Melvin went on to complete two space flights, in 2008 and 2009. Both times, he took on the difficult task of operating a 58-foot robotic arm to attach equipment and transfer supplies to the International Space Station.

“For me, that was the most compelling piece of the story,” he said. “It’s like, astronauts, you don’t think of them as going deaf and then going to space.”

Before he retired, Melvin spent four years as associate administrator in NASA’s education department. Since returning to civilian life, he’s continued his advocacy for science, technology, engineering and math, or STEM, education, as well as STEAM and its added “A’’ for the arts.

“Sometimes as educators, we tell kids, ’You’re going to be an artist or you’re going to be a scientist,’” Melvin said. “And we hamstring our children in telling them this fallacy. Because if you can get the two sides (of your brain) working together, you know, and the earlier you can get those two sides working together, the better integrated you will be in understanding our planet and our universe. And so I think that’s what really helped me be successful, was I had that integration at an early age. And that’s STEAM. Powered by STEAM.”

In addition to the book, Melvin also has launched a new interactive piece of his website.

Eventually, the section - dubbed “STEAMography” - will include profiles of people working in those fields. For now, it’s all about Melvin, with an animated timeline of his life.

He’s also become something of an activist. In March, he was interviewed for a Washington Post story about President Donald Trump’s proposal to cut NASA’s education budget, and in April he participated in the March for Science.

According to reports, Trump’s proposed budget, released last week, cuts NASA’seducation spending by two-thirds and terminates the education office entirely.

The office, Melvin said, is in charge of “all the things that NASA has done to make the connection with space, down to teachers, the general public and especially students. And that money also pays for students to get internships at NASA. Many of the kids, women and minorities that work for NASA came through this internship program. So if that goes away, there will be a lot less (opportunities).”

Another of Melvin’s passions is photography, going back to sixth grade when his mother bought him his first camera.

In February, he showed his photographs, taken from space and back on Earth, at the Academy Center of the Arts. He said of all the things he does, photography is the most fulfilling.

“(The) camera just changed my life,” he said. “Painting with light. And to see this stuff emerging in front of your eyes with this red light on, it activated my brain. . And so from that point on, I always had a camera. I always was shooting. And when my dad drove that bread truck home and we turned that from a bread truck into a camper, I saw what engineering was about.

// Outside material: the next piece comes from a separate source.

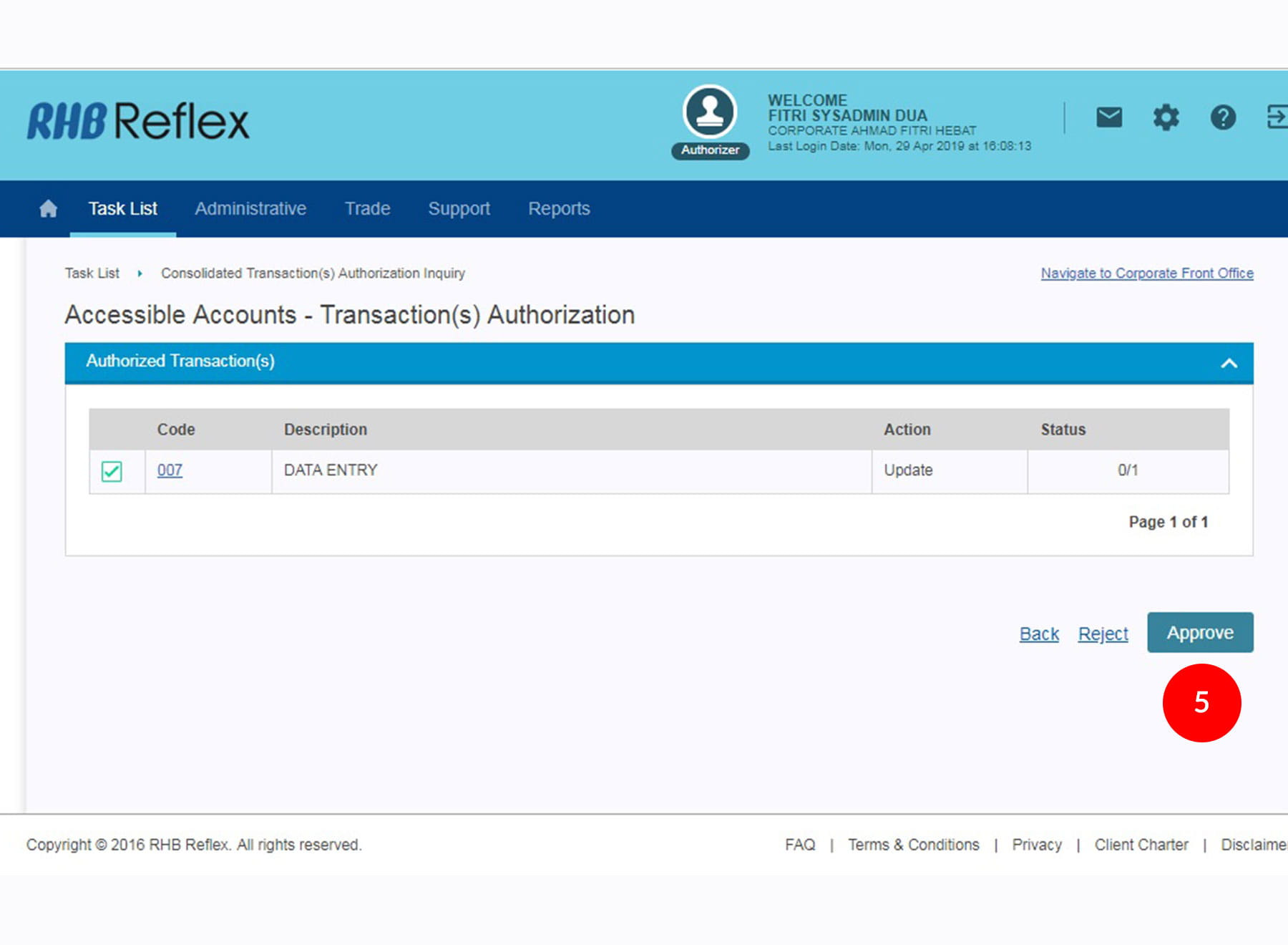Open Terms & Conditions footer link
Image resolution: width=1288 pixels, height=945 pixels.
coord(913,845)
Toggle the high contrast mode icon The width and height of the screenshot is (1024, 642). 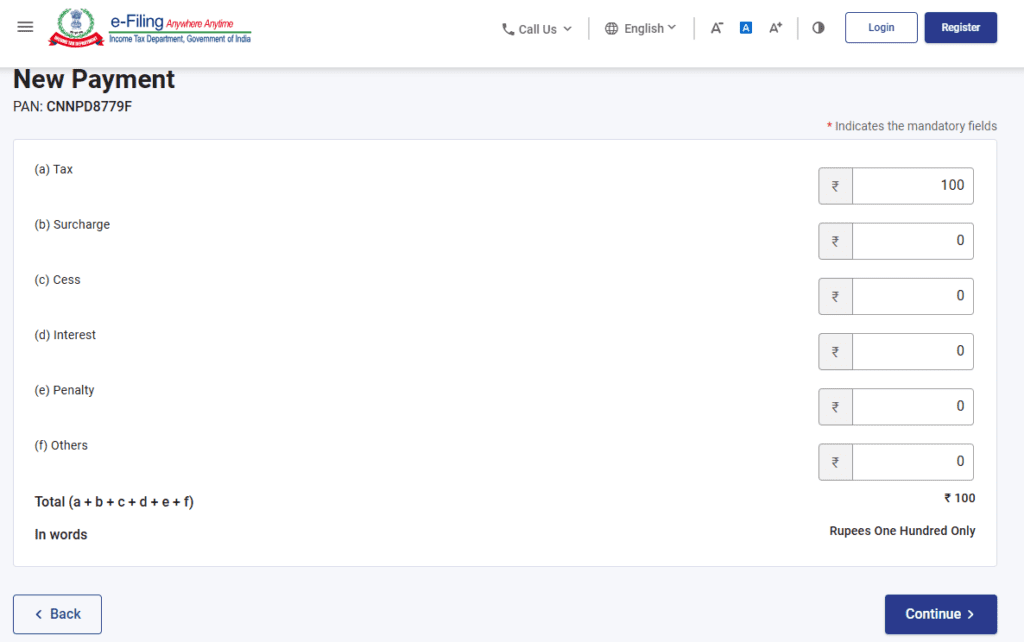coord(818,28)
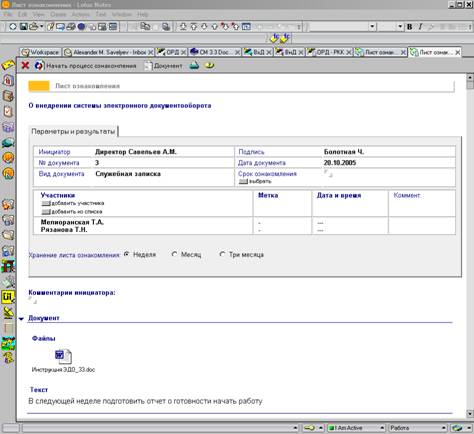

“That combination of the arts and science and engineering and mathematics and technology, to me, is something I always embodied as a child.”

Melvin said he spends about 40 percent of his time in Lynchburg. The rest is spent trotting the globe for speaking engagements, activism and the occasional TV appearance.

In the years since he retired, Melvin hosted two seasons of Lifetime’s “Child Genius” and served as a judge for one season of ABC’s “BattleBots.” He’s currently working on a project with the National Geographic Channel.

“Since I’ve been here, it’s just been amazing,” he said. “We’ve got jet service to Charlotte. It’s so easy to get around. The train to New York. I can jump on the train.”

Yet Melvin has immersed himself in the community. He’s spoken at Heritage High and other local schools and the city’s annual Martin Luther King Jr. Day breakfast, helped dedicate a mural honoring aviation and aerospace pioneers at E.C. Glass High School, and headlined Randolph College’s SciFest in 2014.

He’s just as likely to be found at a First Friday art opening as riding his bike along the Percival’s Island trail.

“You run into Leland anywhere in Lynchburg,” Spencer-Hester said. “At the City Market. He was down here at an international festival that they had. He’s very engaged in this community and, of course, he’s all about education for young people and inspiring other people. He travels all over the world and the country, but Lynchburg is important to him.

“He never forgot where he came from. And that says a lot about who he is.”